++++ Data
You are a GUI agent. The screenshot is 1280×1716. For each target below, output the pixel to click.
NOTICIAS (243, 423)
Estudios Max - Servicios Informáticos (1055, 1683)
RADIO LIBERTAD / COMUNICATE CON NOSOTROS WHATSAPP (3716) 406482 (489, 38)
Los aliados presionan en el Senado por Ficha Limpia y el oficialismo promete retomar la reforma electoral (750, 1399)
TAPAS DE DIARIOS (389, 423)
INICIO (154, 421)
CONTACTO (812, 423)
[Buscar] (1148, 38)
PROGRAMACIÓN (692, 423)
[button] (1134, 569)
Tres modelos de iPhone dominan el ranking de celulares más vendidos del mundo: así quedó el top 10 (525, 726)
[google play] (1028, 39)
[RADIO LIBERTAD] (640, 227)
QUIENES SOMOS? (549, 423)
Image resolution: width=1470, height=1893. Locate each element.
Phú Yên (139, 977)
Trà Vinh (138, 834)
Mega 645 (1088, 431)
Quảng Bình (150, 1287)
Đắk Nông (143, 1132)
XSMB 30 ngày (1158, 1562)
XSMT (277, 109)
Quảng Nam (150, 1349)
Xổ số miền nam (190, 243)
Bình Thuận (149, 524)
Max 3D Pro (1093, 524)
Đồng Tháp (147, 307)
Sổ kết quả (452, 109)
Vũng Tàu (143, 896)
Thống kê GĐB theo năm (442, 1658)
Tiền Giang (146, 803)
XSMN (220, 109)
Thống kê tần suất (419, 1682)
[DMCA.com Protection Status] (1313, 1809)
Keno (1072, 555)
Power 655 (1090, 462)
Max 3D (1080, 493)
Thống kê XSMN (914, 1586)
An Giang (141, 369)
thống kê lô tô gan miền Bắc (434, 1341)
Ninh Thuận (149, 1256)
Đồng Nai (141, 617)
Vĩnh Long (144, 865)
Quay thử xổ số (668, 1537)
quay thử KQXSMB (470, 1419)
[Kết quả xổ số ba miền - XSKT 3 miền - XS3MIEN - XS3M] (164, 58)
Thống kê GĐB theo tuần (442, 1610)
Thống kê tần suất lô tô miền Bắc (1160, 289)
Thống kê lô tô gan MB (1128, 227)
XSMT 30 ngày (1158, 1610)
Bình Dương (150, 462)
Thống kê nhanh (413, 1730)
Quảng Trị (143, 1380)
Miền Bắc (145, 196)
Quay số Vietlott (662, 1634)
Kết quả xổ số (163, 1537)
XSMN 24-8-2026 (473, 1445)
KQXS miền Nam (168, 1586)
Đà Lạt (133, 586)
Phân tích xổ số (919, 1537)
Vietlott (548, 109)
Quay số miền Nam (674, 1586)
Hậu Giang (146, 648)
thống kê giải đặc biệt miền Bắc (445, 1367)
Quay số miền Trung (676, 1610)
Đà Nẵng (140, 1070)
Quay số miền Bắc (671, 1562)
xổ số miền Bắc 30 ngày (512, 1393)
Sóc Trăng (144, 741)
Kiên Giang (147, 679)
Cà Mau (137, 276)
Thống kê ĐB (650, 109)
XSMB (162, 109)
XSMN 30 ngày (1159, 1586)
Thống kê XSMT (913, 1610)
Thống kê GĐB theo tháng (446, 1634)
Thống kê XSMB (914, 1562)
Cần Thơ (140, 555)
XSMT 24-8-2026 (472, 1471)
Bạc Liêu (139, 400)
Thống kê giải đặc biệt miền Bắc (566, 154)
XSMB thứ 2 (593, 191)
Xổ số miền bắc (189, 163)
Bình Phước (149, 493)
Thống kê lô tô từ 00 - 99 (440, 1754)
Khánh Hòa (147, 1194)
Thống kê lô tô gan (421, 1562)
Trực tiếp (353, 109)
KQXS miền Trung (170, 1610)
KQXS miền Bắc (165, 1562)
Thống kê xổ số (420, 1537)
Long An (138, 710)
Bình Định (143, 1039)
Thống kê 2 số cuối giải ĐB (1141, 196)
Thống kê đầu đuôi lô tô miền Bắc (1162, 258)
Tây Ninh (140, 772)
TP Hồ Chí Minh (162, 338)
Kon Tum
++++++++
> Work task:
Please copy only the lines from the one with "Thống kê lô tô gan (421, 1562)" through the final line of the records above, both ends included.

> Solution:
Thống kê lô tô gan (421, 1562)
Trực tiếp (353, 109)
KQXS miền Trung (170, 1610)
KQXS miền Bắc (165, 1562)
Thống kê xổ số (420, 1537)
Long An (138, 710)
Bình Định (143, 1039)
Thống kê 2 số cuối giải ĐB (1141, 196)
Thống kê đầu đuôi lô tô miền Bắc (1162, 258)
Tây Ninh (140, 772)
TP Hồ Chí Minh (162, 338)
Kon Tum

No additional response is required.